King's Quest: Quest For The Crown - Gameplay

Gameplay

King's Quest featured interactive graphics that were an enormous leap over the mostly un-animated 'rooms' of previous graphical interactive fiction. Prior to King's Quest, the typical adventure game presented the player a pre-drawn scene, accompanied by a text description. The player's interaction with the game consisted entirely of typing commands into the game's parser, then reading the parser's response, as the on-screen graphics rarely changed (except when the player moved to a new location.) As the first adventure game to integrate graphical animation into the player's view of game world, King's Quest shifted the focus away from the static scenery, to the player's character, which was now animated on-screen.
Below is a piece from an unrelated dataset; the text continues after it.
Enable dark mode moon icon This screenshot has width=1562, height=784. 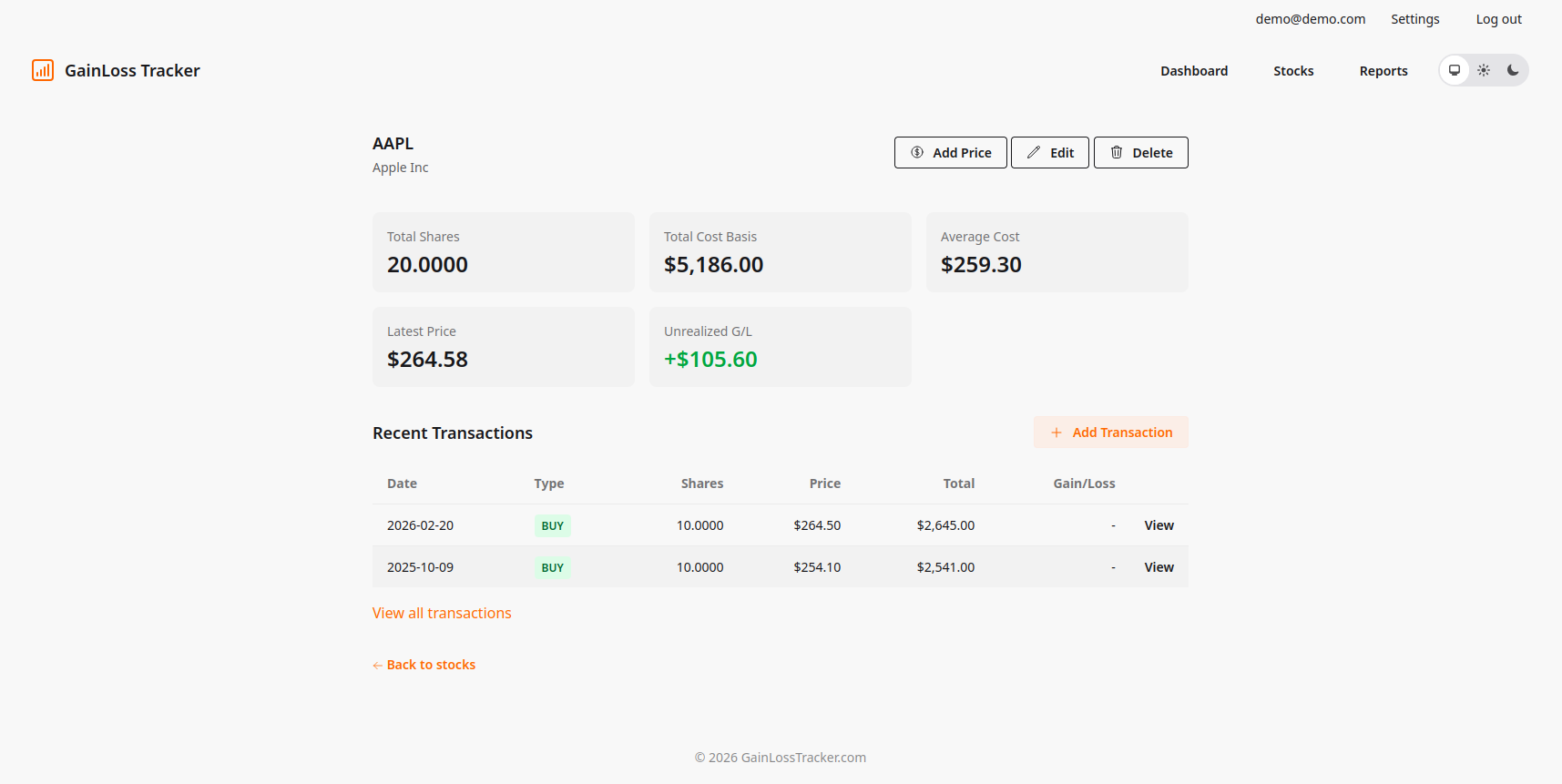point(1513,70)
As the player used the keyboard to explore the game world, the on-screen character, Graham, was animated walking to the chosen destination. There were animation sequences for most player-world interactions reachable through the normal course of exploration. For example, there were different animation sequences showing Graham picking up objects from the ground, opening doors, and wading through water. Depth perspective was simulated as well; Graham could walk behind objects, causing his character to be 'hidden' from view, or walk in front of them, obscuring the object. This attention to graphical animation, while commonplace in arcade-action games, earned King's Quest the distinction as the first "3D-animated" adventure game.

King's Quest was innovative in its use of 16-color graphics on the PC, PCjr and Tandy 1000; even CGA owners could enjoy the 16-color graphics by using a composite color monitor or television, thanks to programmers exploiting the inaccuracies of composite NTSC chroma decoding. Selecting 'RGB mode' at the title screen would instead result in the usual CGA graphics mode limited to 4 colors. In this mode, dithering was employed to simulate extra colors.

Like previous static-screen Sierra adventures, King's Quest used vector graphics rather than pre-rendered bitmaps which would take far too much disk space. Each screen is drawn line-by-line and painted in. This technique was used on all Sierra adventure games up to King's Quest V.

The game relied primarily on textual input as its interface. Critics often say that this way of interacting with games is time-consuming and frustrating, however, others would argue that it requires more thought on the part of the player. The fantasy world of Daventry consists of an 8×6 cyclic array of screens (or rooms) that make up the outdoor world in which the player can navigate freely (except for the screen South of the East end of the castle, which must be reached by special means), plus thirty or so additional screens for indoor and underground places (as well as a smaller world in the clouds).